Nvidia股价在报导指出Meta正洽谈于2027年采用Google张量处理单元(TPU)后一度下跌3%,显示TPU对Nvidia加速器主导地位的潜在威胁正在扩大。Alphabet股价同时上涨2.4%,并带动亚洲供应链个股上行,如韩国IsuPetasys上涨18%、台湾联发科上涨近5%。Google先前已与Anthropic签下最高100万颗TPU供应协议,使TPU被视为可与Nvidia GPU抗衡的替代架构。市场评论认为此举有力验证TPU的可行性,并可能加速更多买家转向Google的加速器方案。
Bloomberg Intelligence估算,Meta计划2026年资本支出至少1000亿美元,其中约400–500亿美元将用于推论加速器采购,意味著Google Cloud的TPU与Gemini需求可能快于其他云端业者成长。消息同时透露Meta可能在明年向Google Cloud租用TPU。这些发展凸显企业对降低对Nvidia依赖的需求,尤其在全球对AI算力供应链集中性愈发忧虑的背景下。Anthropic与Meta的潜在双重采用也使TPU在大型模型训练及推论市场中的地位进一步提升。
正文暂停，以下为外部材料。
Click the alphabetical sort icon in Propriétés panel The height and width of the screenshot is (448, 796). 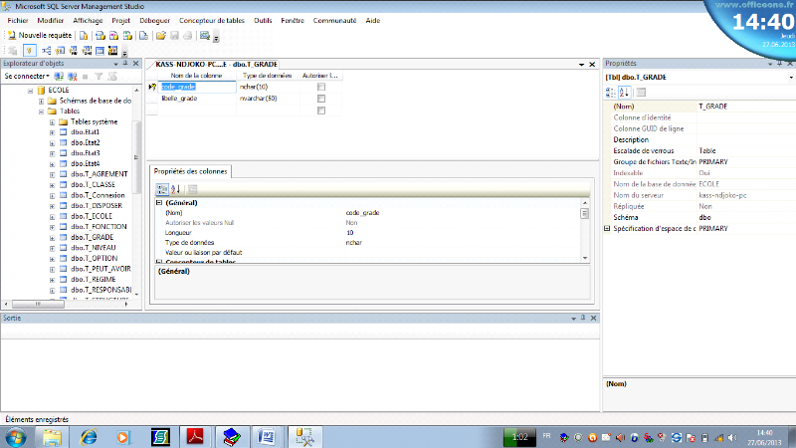click(x=625, y=93)
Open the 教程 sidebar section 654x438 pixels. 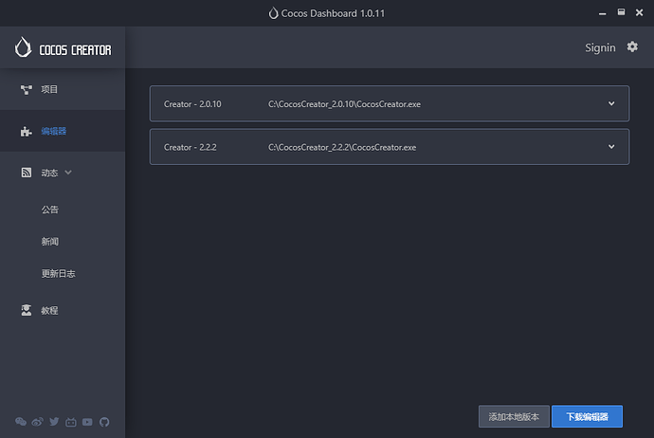pyautogui.click(x=49, y=311)
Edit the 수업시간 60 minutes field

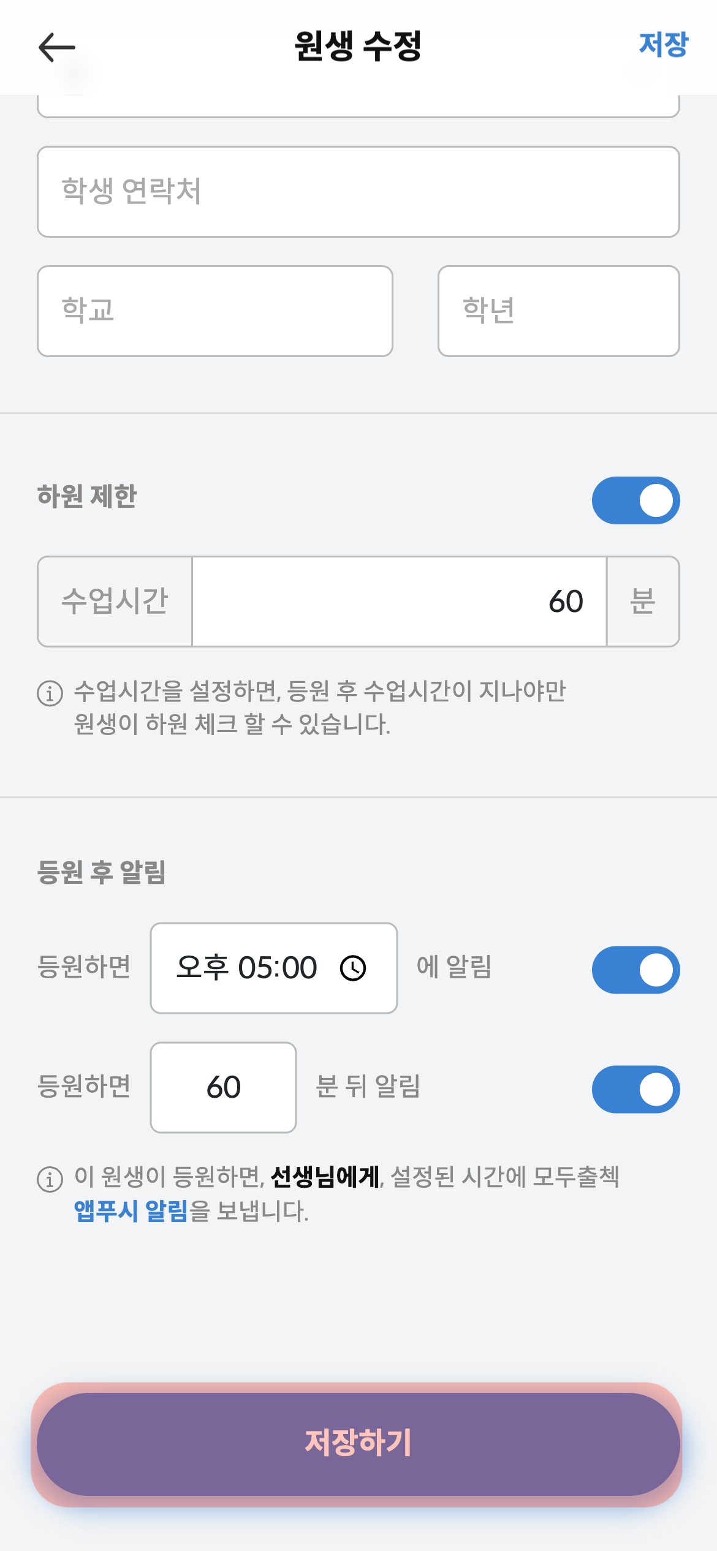(398, 602)

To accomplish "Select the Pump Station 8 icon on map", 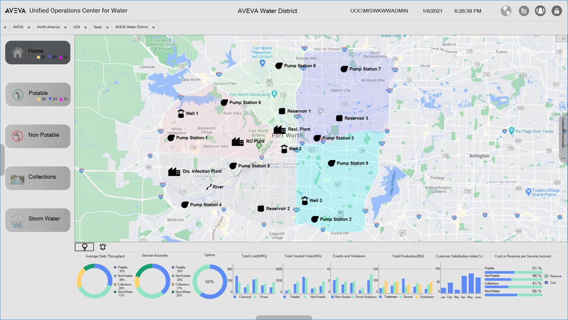I will [279, 65].
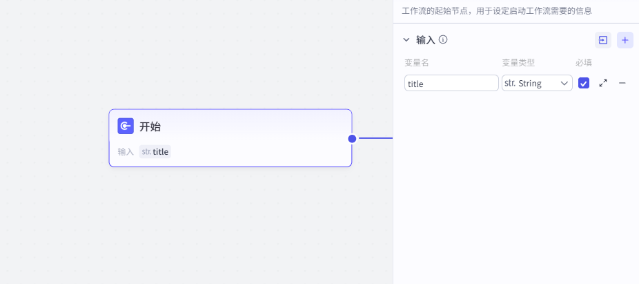Click the info icon beside 输入
Image resolution: width=639 pixels, height=284 pixels.
[x=443, y=40]
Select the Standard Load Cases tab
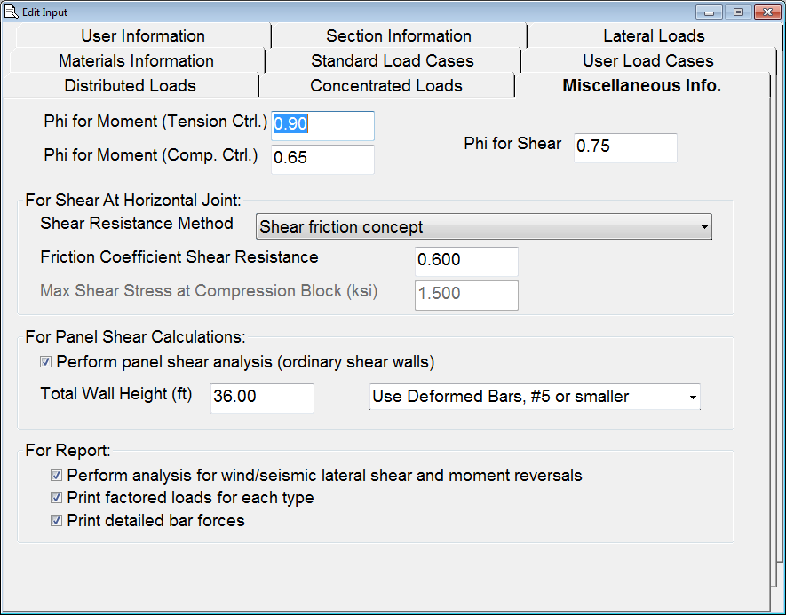This screenshot has width=786, height=615. click(392, 61)
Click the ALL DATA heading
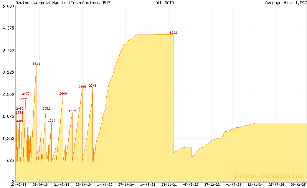Screen dimensions: 307x188 pyautogui.click(x=165, y=3)
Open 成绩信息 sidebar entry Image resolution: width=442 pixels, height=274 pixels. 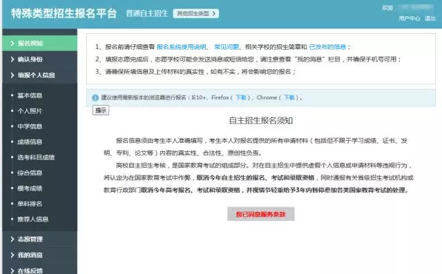(30, 142)
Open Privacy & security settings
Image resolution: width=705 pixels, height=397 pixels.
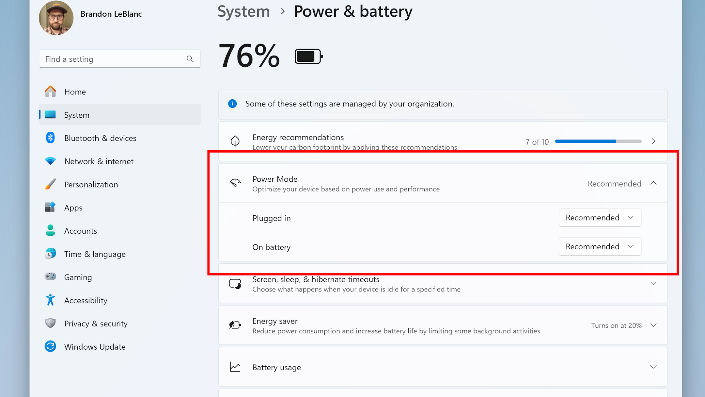tap(96, 323)
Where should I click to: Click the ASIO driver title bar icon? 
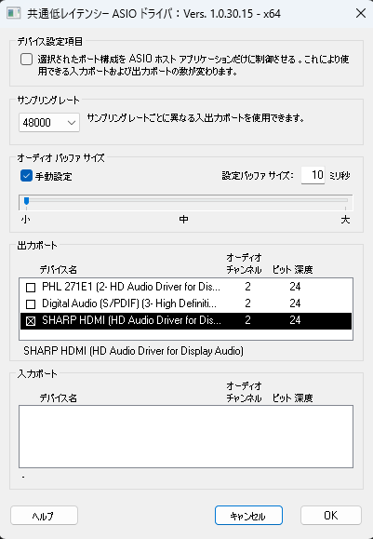tap(14, 13)
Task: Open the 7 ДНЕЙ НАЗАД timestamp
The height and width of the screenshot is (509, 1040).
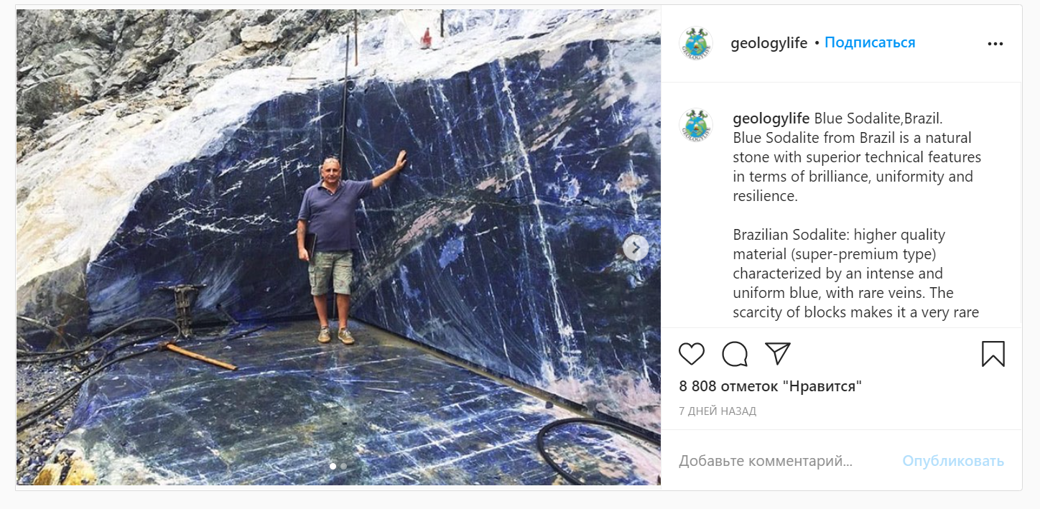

Google的Ironwood TPU于2025年推出,属特定用途积体电路(ASIC),其架构不同于原本为图形渲染设计、后被广泛用于AI的GPU。TPU近年已被改良为训练与推论加速器,并因Google与DeepMind在Gemini等大型模型的跨部门协作而持续优化。企业对能效、运算密度及可定制性的要求提高,使TPU成为越来越具吸引力的替代方案。整体趋势显示,TPU的外部采用正进入加速期,对Nvidia形成长期竞争压力。
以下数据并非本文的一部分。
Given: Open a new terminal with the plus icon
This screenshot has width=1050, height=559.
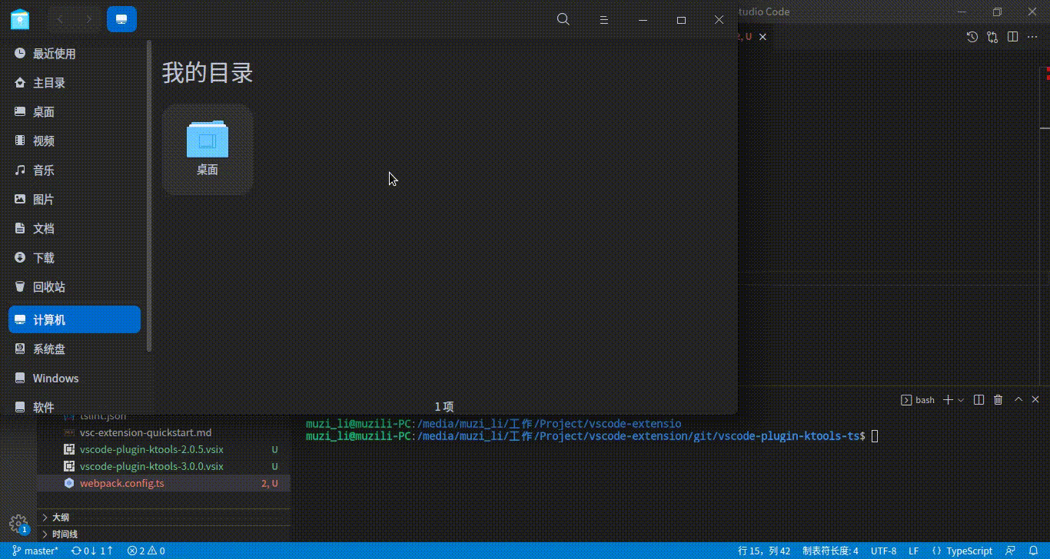Looking at the screenshot, I should pyautogui.click(x=947, y=399).
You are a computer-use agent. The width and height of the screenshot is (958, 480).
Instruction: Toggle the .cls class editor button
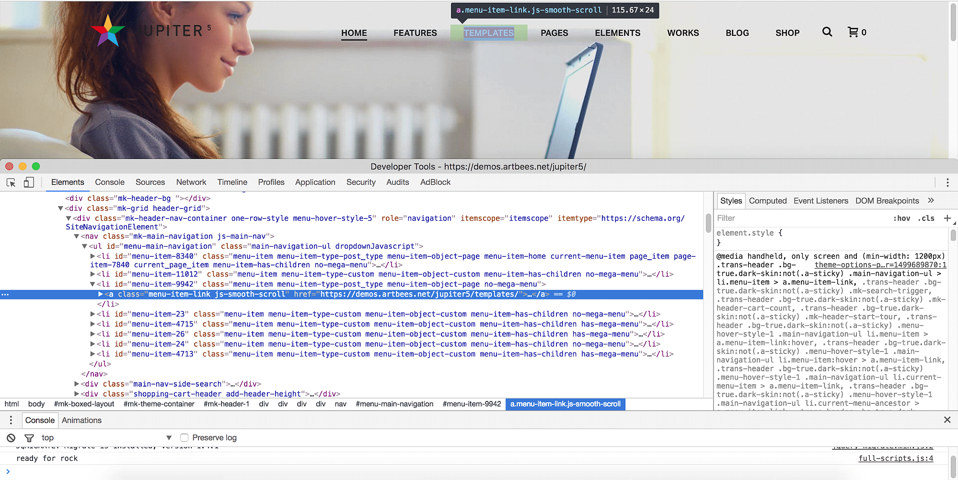pyautogui.click(x=926, y=218)
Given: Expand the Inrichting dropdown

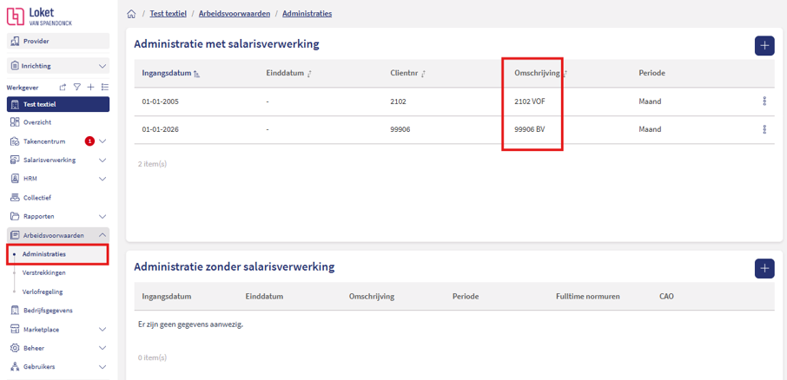Looking at the screenshot, I should 58,66.
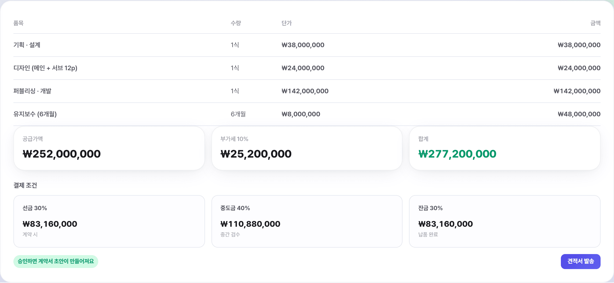Select the green 승인하면 계약서 초안이 만들어져요 badge
Viewport: 614px width, 283px height.
[56, 261]
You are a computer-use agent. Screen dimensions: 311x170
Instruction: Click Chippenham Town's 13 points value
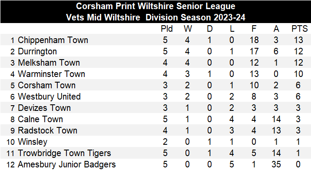coord(298,40)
Nvidia shares fell as much as 3% after reports that Meta is in talks to deploy Google’s tensor processing units (TPUs) in its 2027 data centers, signaling growing competitive pressure on Nvidia’s AI accelerators. Alphabet shares rose 2.4%, while Asian suppliers gained sharply, including an 18% jump in South Korea’s IsuPetasys and nearly 5% in Taiwan’s MediaTek. Google’s prior agreement to supply up to 1 million TPUs to Anthropic helped validate TPUs as a credible alternative to Nvidia’s GPUs, prompting broader industry interest.
Bloomberg Intelligence estimates Meta’s 2026 capex at a minimum of $100 billion, with $40–50 billion likely dedicated to inferencing-chip capacity, implying demand for Google Cloud’s TPUs and Gemini models could grow faster than for rival hyperscalers. Meta may also rent TPUs from Google next year. These developments reflect rising efforts to reduce dependence on Nvidia amid global concerns about concentrated AI-compute supply chains. Adoption by both Anthropic and potentially Meta strengthens TPUs’ position in training and inference markets.
Google’s Ironwood TPU, introduced in 2025, is an application-specific integrated circuit rather than a general-purpose GPU, giving it advantages in efficiency and customization. TPUs have been adapted to accelerate AI and machine-learning workloads and benefit from close iteration loops between Google’s chip designers and its DeepMind and Gemini model teams. As efficiency, compute density, and customization become higher priorities for enterprises, TPU deployment outside Google is accelerating, creating sustained competitive pressure for Nvidia.